É importante deixar a pessoa confortável para falar e em algumas situações, não abandonar a pessoa com quem teve a conversa difícil, pois o fato de ser você quem esteve presente no momento de mencionar o assunto pode ser que seja importante um acompanhamento para que esta pessoa se sinta acolhida caso tenha dúvidas ou precise de apoio.
2. Deixe suas emoções de fora da conversa
Exercite a empatia, coloque-se no lugar do outro, veja se a falta de hábito adequado é cultural ou mera falta de informação. Humildade e generosidade ajudam no desenvolvimento do assunto, vá com calma e conduza a conversa de forma séria e em tom amigável.
Tenha em mente como você gostaria de ser tratado caso abordassem este assunto com você, mas também imagine qual o resultado você espera dessa conversa para que a pessoa não saia da sua sala arrasada.
3. Use uma forma direta de abordagem, mas sem ser agressivo
Comunique o manipulador sobre o que aconteceu, descreva a ele o impacto que este mau hábito tem sobre o processo e sobre os demais colaboradores, pergunte a ele se você pode conversar sobre este assunto. Pode ser que para ele este ponto ou aquele não tenha ficado claro durante o treinamento admissional ou periódico, deixe espaço para ele se expressar também.

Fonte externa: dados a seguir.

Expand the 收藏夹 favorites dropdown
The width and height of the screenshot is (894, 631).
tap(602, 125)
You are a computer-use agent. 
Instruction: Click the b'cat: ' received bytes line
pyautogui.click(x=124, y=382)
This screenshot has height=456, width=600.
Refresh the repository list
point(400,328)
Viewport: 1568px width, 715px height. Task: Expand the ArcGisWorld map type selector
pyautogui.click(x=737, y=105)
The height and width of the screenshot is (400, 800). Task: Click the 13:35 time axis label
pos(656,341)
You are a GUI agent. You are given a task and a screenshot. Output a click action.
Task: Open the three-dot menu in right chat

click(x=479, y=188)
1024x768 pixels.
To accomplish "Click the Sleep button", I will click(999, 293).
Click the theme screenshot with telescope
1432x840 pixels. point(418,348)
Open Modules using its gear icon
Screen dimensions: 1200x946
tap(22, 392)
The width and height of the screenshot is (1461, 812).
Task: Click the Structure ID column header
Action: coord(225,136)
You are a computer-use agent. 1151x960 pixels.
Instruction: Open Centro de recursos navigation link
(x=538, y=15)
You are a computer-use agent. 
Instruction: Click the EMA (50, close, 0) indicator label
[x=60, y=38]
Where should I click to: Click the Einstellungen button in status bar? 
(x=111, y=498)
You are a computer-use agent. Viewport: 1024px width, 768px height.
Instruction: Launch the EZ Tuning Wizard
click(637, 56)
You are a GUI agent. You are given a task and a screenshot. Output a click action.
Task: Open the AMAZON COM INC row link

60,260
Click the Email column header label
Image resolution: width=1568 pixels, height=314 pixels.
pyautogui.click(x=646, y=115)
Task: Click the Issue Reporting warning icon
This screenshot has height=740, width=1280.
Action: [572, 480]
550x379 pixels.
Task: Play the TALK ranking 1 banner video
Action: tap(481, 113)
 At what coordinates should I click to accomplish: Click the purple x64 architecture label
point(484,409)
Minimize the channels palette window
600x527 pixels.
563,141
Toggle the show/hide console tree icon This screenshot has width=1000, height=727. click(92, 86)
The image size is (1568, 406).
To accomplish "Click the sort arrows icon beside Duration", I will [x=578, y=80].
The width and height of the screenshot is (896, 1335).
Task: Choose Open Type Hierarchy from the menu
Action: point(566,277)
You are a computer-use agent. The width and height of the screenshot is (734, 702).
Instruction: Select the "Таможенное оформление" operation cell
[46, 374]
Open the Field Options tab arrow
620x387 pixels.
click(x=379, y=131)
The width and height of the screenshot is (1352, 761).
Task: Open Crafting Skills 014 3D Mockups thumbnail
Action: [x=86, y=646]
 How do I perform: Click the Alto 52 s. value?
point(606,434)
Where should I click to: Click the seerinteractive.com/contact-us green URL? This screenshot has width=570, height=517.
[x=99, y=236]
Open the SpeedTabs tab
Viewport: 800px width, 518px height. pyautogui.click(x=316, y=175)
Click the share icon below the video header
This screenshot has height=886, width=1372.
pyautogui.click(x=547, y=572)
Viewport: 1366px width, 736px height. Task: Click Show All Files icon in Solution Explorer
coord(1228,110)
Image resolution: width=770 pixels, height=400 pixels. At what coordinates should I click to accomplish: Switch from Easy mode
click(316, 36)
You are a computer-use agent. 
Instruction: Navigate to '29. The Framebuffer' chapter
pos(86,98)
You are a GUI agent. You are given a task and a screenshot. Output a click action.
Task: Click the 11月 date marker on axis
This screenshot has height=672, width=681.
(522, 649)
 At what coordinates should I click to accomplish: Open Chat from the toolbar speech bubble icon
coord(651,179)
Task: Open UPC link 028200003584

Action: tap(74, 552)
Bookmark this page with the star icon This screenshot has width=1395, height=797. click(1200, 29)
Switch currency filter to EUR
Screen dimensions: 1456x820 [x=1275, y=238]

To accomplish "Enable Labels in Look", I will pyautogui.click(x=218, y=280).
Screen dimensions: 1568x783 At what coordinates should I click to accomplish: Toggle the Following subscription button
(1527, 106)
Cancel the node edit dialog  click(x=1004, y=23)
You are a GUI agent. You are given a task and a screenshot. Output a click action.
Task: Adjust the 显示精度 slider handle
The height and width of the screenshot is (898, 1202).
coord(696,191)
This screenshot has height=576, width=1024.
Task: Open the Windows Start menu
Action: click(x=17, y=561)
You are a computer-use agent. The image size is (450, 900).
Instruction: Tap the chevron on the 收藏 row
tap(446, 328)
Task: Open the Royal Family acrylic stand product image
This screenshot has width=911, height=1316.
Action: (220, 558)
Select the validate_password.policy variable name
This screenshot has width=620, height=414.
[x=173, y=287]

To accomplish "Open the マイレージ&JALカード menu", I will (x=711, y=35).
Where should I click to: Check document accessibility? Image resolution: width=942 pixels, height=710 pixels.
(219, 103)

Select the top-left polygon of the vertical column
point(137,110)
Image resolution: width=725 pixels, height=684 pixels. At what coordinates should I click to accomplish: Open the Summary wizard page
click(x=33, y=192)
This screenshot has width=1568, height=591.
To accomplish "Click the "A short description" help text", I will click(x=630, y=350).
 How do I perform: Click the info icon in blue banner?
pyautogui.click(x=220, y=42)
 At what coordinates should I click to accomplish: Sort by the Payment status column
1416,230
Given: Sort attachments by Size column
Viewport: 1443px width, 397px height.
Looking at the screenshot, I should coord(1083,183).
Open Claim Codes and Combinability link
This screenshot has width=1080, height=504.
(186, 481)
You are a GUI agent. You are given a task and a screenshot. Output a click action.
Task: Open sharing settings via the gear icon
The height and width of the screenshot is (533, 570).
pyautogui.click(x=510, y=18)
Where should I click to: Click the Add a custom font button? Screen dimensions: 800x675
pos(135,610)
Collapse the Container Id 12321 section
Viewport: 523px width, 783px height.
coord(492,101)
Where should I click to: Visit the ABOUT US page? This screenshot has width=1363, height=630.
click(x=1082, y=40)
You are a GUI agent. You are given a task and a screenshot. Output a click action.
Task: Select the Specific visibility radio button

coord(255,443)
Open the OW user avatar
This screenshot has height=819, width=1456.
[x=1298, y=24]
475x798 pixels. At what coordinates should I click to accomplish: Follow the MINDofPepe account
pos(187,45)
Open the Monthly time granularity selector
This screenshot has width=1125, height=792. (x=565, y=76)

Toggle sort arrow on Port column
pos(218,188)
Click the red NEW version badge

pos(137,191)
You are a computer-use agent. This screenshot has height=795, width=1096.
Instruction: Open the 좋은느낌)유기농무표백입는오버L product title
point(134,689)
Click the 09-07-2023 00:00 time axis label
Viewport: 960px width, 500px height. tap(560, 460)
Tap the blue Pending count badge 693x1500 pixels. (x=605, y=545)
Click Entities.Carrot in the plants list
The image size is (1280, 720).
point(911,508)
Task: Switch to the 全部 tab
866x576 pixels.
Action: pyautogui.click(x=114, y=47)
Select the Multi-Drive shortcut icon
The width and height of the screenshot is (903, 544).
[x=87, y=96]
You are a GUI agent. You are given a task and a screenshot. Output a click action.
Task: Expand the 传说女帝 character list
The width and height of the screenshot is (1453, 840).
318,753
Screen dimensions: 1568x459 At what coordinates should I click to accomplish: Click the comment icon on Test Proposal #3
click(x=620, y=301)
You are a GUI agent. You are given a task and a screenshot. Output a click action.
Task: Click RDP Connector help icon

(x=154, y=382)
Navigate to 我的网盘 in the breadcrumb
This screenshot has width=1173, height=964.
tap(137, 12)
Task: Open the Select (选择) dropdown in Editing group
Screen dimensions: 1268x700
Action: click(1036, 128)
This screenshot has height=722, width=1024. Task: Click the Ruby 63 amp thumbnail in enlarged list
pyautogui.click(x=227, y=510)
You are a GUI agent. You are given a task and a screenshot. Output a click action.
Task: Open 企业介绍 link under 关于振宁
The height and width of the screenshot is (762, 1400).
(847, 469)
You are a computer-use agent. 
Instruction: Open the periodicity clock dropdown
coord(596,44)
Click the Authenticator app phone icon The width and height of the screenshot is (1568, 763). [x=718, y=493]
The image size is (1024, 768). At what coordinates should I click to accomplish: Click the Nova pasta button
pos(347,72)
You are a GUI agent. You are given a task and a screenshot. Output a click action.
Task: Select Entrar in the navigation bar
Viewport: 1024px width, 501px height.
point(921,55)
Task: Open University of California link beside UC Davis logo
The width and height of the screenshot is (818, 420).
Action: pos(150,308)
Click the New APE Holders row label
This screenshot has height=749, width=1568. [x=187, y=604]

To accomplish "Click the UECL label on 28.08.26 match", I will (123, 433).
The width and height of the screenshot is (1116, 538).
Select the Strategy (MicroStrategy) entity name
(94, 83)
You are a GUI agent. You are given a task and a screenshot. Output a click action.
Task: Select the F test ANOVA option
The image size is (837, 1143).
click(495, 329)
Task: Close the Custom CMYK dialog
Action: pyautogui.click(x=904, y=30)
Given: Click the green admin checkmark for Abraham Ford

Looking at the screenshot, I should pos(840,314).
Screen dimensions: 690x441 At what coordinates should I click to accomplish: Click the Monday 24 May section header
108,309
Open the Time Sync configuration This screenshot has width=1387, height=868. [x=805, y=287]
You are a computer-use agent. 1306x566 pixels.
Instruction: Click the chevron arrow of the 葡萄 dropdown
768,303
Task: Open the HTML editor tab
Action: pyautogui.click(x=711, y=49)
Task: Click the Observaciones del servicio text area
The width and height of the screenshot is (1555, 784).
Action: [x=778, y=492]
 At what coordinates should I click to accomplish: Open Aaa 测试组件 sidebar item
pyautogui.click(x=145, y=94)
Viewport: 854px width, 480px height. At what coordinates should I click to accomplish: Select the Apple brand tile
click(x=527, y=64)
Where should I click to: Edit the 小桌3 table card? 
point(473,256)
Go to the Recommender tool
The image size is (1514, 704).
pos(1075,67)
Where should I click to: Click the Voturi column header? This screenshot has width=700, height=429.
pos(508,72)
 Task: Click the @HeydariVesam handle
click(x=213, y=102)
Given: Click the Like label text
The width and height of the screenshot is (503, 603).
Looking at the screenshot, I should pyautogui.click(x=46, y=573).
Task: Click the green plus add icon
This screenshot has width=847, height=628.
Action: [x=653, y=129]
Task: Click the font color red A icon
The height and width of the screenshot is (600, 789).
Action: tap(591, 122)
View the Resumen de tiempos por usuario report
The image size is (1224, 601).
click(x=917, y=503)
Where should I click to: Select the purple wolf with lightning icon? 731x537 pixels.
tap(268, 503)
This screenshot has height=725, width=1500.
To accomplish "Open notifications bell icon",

É preciso proteger a conversa de tons acusatórios ou ditatoriais, ninguém gosta de participar de uma conversa que se inicia com conclusões e acusações.
Pedir licença antes de entrar no espaço íntimo da outra pessoa também é uma boa dica, já que ao tratamos da higiene pessoal da pessoa ela pode se sentir invadida, demonstre respeito e educação, sinalize que você está preocupado com aquela pessoa e permita que ela tenha espaço para expor seu ponto de vista.
4. Seja paciente
Para tratar temas como este, a pressa realmente se torna inimiga da perfeição, ser interrompido por outros colaboradores ou telefonemas neste momento pode piorar a abordagem.
Conduzir a conversa com cuidado não é garantia de que tudo ficará bem ao final, mas que um dialogo foi aberto para que se alcance uma boa solução dentro daquele cenário.
Conversas difíceis são…difíceis, não há como negar, mas mantenha a intenção de fazer ao outro aquilo que você gostaria que alguém fizesse por você, lembre de conversas difíceis que outras pessoas já tiveram com você e que você avaliou serem mal ou bem conduzidas.
Por fim, saiba que um líder não pode evitar assuntos delicados, mas pode sim fazê-lo de forma mais leve e solidária.
Boa sorte.
Material sobre higiene pessoal:
Josilene Sena
Excelente artigo, muito importante. Já me vi nesta situação e realmente é muito difícil abordá-lo.
Juliana Barbosa
Obrigada, espero auxiliar mais profissionais que passam por isso, afinal uma hora ou outra teremos que enfrentar esse desafio.
Eduarda M. B.
Excelente artigo! Divulguei para colegas. E me lembrei de um caso sobre a importância de deixar os treinamentos admissionais mais claros possíveis.
Um colaborador estava com cheiro ruim por não usar desodorante e o CQ recebeu reclamações. Depois descobrimos que no treinamento admissional falamos para não usar perfumes, desodorantes e cremes com cheiro. E ele parou de usar qaundo começou a trabalhar na empresa.
Quando fizemos uma capacitação periódica para abordar esse assunto de higiene pessoal, explicamos que era importante usar desodorante sem cheiro diariamente. E ele: “Nossa, não sabia!” rsrs
Juliana Barbosa
Obrigada apelos comentários. São esses “flashes” que as vezes passam batido nos treinamentos que queremos chamar atenção, as vezes achamos que estamos sendo muito claros e nem sempre atingimos de forma assertiva nossos colaboradores.